== Segment start ==

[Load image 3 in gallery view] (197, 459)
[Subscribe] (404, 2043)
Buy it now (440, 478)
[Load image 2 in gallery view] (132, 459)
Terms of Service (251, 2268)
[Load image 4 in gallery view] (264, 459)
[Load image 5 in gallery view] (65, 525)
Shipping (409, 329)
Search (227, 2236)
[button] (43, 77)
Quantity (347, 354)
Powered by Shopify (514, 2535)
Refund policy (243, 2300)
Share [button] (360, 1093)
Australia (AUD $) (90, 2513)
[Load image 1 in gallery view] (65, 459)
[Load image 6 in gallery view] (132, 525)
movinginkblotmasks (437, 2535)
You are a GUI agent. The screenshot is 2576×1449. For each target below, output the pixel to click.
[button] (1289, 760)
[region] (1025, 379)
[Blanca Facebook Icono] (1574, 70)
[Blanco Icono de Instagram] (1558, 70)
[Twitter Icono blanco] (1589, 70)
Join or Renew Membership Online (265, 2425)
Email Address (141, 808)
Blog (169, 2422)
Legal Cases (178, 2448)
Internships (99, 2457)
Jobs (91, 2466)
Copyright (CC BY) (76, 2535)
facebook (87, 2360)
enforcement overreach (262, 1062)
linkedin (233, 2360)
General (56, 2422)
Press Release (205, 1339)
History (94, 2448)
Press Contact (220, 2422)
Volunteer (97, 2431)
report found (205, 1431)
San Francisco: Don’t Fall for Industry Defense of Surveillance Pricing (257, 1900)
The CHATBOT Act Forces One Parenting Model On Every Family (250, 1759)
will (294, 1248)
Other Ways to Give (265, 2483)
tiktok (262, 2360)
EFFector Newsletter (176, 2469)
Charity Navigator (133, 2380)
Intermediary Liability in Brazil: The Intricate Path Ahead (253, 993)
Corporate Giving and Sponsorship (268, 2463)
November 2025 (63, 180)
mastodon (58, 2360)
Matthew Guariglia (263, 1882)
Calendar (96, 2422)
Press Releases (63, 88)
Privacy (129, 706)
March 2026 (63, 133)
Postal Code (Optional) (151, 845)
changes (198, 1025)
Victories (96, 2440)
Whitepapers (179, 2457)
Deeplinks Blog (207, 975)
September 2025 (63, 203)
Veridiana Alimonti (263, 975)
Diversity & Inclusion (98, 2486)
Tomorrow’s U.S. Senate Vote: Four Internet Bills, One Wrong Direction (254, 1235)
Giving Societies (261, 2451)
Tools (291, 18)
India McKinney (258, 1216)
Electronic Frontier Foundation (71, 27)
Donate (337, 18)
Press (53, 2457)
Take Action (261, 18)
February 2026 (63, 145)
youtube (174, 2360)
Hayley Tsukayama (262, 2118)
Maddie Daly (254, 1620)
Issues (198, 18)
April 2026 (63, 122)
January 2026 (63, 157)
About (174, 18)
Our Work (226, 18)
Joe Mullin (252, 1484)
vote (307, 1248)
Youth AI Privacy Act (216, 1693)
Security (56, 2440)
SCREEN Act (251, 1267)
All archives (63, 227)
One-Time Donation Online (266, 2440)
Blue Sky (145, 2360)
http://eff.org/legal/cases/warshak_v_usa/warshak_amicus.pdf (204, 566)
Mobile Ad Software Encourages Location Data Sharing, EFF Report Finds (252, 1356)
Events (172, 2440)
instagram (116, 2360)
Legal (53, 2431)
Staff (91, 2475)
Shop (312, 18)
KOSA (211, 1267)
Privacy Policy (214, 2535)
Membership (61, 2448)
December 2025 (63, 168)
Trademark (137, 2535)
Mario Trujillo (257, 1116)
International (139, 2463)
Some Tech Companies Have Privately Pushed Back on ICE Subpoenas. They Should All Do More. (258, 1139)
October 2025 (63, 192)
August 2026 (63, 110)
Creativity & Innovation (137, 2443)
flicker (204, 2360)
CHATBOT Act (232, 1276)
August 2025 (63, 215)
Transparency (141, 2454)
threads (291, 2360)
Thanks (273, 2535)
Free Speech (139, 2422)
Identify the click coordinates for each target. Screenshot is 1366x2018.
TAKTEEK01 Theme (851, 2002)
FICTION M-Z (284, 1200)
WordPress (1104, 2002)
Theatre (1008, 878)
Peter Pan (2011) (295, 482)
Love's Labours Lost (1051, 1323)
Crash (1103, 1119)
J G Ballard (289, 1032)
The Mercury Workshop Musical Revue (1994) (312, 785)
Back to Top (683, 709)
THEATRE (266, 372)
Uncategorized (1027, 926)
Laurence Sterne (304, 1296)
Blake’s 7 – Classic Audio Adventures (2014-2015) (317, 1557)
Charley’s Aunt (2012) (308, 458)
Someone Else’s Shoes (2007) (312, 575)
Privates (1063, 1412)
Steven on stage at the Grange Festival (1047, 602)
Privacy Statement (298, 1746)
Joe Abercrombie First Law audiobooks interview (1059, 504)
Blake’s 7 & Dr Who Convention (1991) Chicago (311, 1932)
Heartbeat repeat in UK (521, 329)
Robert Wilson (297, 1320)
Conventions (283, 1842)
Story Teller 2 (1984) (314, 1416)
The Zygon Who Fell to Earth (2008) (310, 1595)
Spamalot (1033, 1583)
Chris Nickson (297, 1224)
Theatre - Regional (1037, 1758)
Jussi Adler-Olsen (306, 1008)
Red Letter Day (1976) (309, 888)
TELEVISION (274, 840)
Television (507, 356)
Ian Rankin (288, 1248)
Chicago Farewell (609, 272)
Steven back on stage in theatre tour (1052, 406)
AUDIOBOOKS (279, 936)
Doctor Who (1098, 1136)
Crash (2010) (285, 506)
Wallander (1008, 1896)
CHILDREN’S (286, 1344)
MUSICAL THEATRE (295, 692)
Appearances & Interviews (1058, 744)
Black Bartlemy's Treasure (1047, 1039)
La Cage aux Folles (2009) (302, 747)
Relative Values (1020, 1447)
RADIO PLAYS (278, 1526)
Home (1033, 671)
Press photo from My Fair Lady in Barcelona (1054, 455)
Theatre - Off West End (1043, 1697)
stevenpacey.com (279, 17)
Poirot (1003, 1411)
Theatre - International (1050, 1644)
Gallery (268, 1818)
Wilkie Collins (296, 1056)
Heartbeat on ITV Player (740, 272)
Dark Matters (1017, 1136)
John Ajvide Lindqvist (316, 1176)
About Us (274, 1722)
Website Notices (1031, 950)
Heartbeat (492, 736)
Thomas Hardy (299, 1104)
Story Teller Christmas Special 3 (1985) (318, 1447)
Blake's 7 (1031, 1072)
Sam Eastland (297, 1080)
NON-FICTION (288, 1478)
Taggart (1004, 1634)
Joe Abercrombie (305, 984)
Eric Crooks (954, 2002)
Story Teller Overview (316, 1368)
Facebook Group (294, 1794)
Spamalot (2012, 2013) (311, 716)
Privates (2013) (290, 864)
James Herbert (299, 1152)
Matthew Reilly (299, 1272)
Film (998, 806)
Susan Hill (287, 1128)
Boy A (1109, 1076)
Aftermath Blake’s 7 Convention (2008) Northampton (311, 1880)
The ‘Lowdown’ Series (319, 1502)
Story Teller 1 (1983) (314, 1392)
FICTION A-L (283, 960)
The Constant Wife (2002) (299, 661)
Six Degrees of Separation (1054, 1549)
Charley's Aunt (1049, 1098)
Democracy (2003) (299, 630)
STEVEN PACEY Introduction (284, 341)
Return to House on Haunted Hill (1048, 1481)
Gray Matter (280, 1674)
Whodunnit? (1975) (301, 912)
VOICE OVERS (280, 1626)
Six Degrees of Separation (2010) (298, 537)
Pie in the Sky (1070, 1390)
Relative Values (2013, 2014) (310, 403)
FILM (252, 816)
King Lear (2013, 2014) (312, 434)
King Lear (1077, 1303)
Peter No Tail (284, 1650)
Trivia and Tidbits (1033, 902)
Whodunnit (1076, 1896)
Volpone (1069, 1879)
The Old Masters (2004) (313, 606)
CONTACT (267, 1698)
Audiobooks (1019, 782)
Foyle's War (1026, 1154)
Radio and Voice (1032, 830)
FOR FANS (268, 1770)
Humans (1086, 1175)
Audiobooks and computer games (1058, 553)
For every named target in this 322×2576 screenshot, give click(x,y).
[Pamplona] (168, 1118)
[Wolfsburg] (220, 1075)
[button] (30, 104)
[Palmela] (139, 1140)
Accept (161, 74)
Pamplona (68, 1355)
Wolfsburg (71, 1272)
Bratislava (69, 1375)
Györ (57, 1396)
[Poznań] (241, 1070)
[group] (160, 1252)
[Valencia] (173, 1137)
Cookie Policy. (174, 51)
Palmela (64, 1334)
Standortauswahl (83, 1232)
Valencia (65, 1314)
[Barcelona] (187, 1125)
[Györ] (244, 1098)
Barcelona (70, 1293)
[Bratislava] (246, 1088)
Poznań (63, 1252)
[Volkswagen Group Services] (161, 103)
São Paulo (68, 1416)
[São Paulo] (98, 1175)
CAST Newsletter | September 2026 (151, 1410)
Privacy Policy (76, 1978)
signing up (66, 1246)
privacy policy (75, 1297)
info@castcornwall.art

== Segment end ==

GOAL OF THE EXERCISE: Give back exactly the lines of the listing above that run from the line with "threads (291, 2360)" to the line with "CHILDREN’S (286, 1344)", inclusive.

ANSWER SPACE:
threads (291, 2360)
Thanks (273, 2535)
Free Speech (139, 2422)
Identify the click coordinates for each target. Screenshot is 1366x2018.
TAKTEEK01 Theme (851, 2002)
FICTION M-Z (284, 1200)
WordPress (1104, 2002)
Theatre (1008, 878)
Peter Pan (2011) (295, 482)
Love's Labours Lost (1051, 1323)
Crash (1103, 1119)
J G Ballard (289, 1032)
The Mercury Workshop Musical Revue (1994) (312, 785)
Back to Top (683, 709)
THEATRE (266, 372)
Uncategorized (1027, 926)
Laurence Sterne (304, 1296)
Blake’s 7 – Classic Audio Adventures (2014-2015) (317, 1557)
Charley’s Aunt (2012) (308, 458)
Someone Else’s Shoes (2007) (312, 575)
Privates (1063, 1412)
Steven on stage at the Grange Festival (1047, 602)
Privacy Statement (298, 1746)
Joe Abercrombie First Law audiobooks interview (1059, 504)
Blake’s 7 & Dr Who Convention (1991) Chicago (311, 1932)
Heartbeat repeat in UK (521, 329)
Robert Wilson (297, 1320)
Conventions (283, 1842)
Story Teller 2 (1984) (314, 1416)
The Zygon Who Fell to Earth (2008) (310, 1595)
Spamalot (1033, 1583)
Chris Nickson (297, 1224)
Theatre - Regional (1037, 1758)
Jussi Adler-Olsen (306, 1008)
Red Letter Day (1976) (309, 888)
TELEVISION (274, 840)
Television (507, 356)
Ian Rankin (288, 1248)
Chicago Farewell (609, 272)
Steven back on stage in theatre tour (1052, 406)
AUDIOBOOKS (279, 936)
Doctor Who (1098, 1136)
Crash (2010) (285, 506)
Wallander (1008, 1896)
CHILDREN’S (286, 1344)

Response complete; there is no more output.